Thanks, all! I have one horse and a large pony, and they are in their drylots anytime they’re not in the pasture. I did pick the front pasture and then mowed this morning. The tallest my tractor will mow is 5", so that’s the setting I go with. IIRC, when I seeded last fall I put down a pasture blend that had both warm and cool season grasses, I’m just not remembering what the warm season species were. Maybe bermuda?
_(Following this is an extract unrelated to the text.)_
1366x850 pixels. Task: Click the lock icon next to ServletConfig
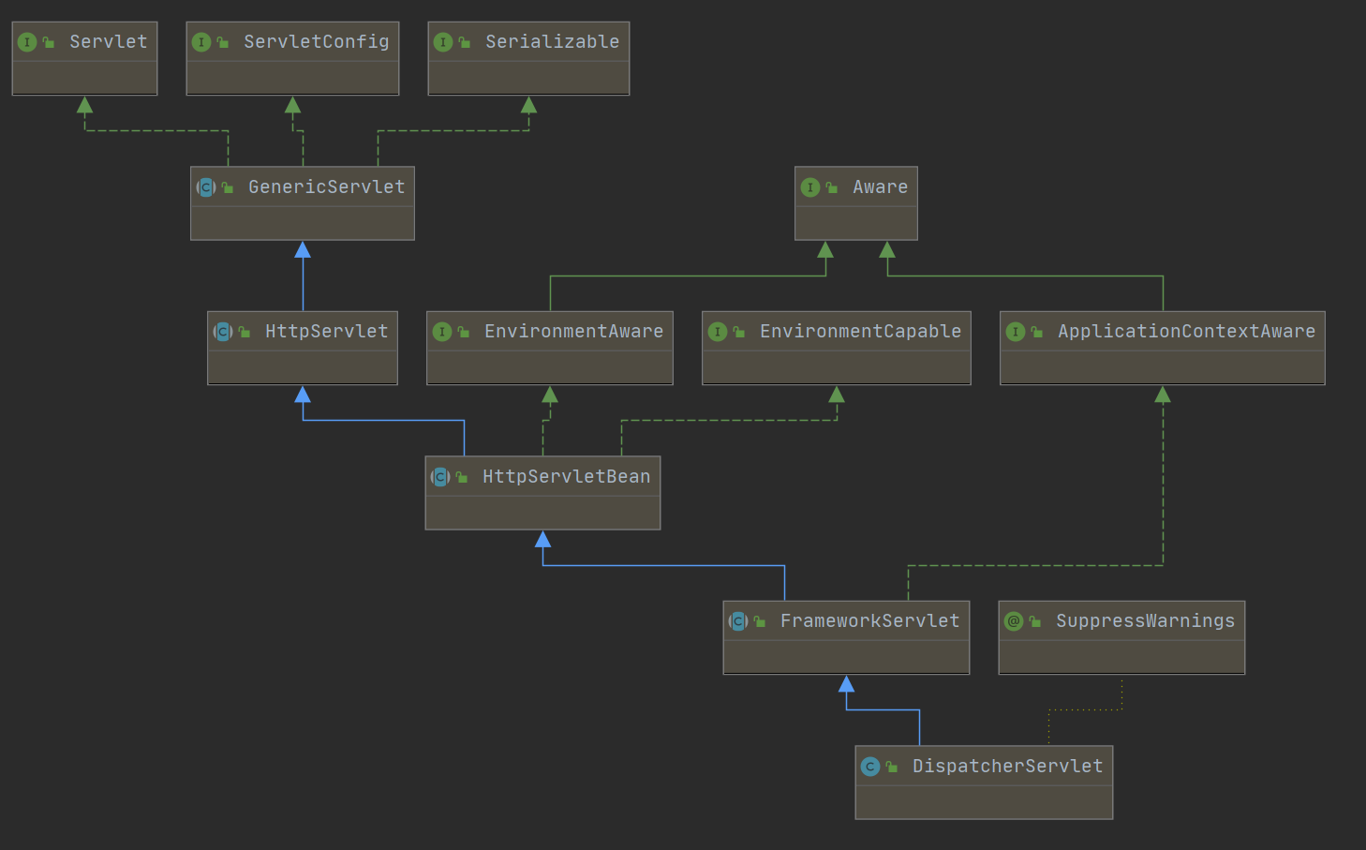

Anyway, last year when the pasture was just one 1 1/2 acre area, I was able to keep them out about the same length of time I currently am, but they definitely grazed down their favorite spots. It held up well all summer, and I actually had them out on it until January when the ground finally got too soft and then they were restricted to their drylots. It came back beautifully this spring after resting for 5ish months. My hope is that being able to flip them back and forth between paddocks I can keep the grass in better condition overall and maybe even be able to increase their grazing time. But, I guess a lot of that has to do with mother nature which isn’t being all that helpful at the moment :lol:

If you irrigate when there is a drought all the wildlife will come like a moth to a flame.

The idiots in the council put ‘grass mats’ along a stretch of new road and sent a water truck to water it daily.

Everywhere else was brown and dry. This was lush and green. The carnage from the wildlife being hit wad very sad.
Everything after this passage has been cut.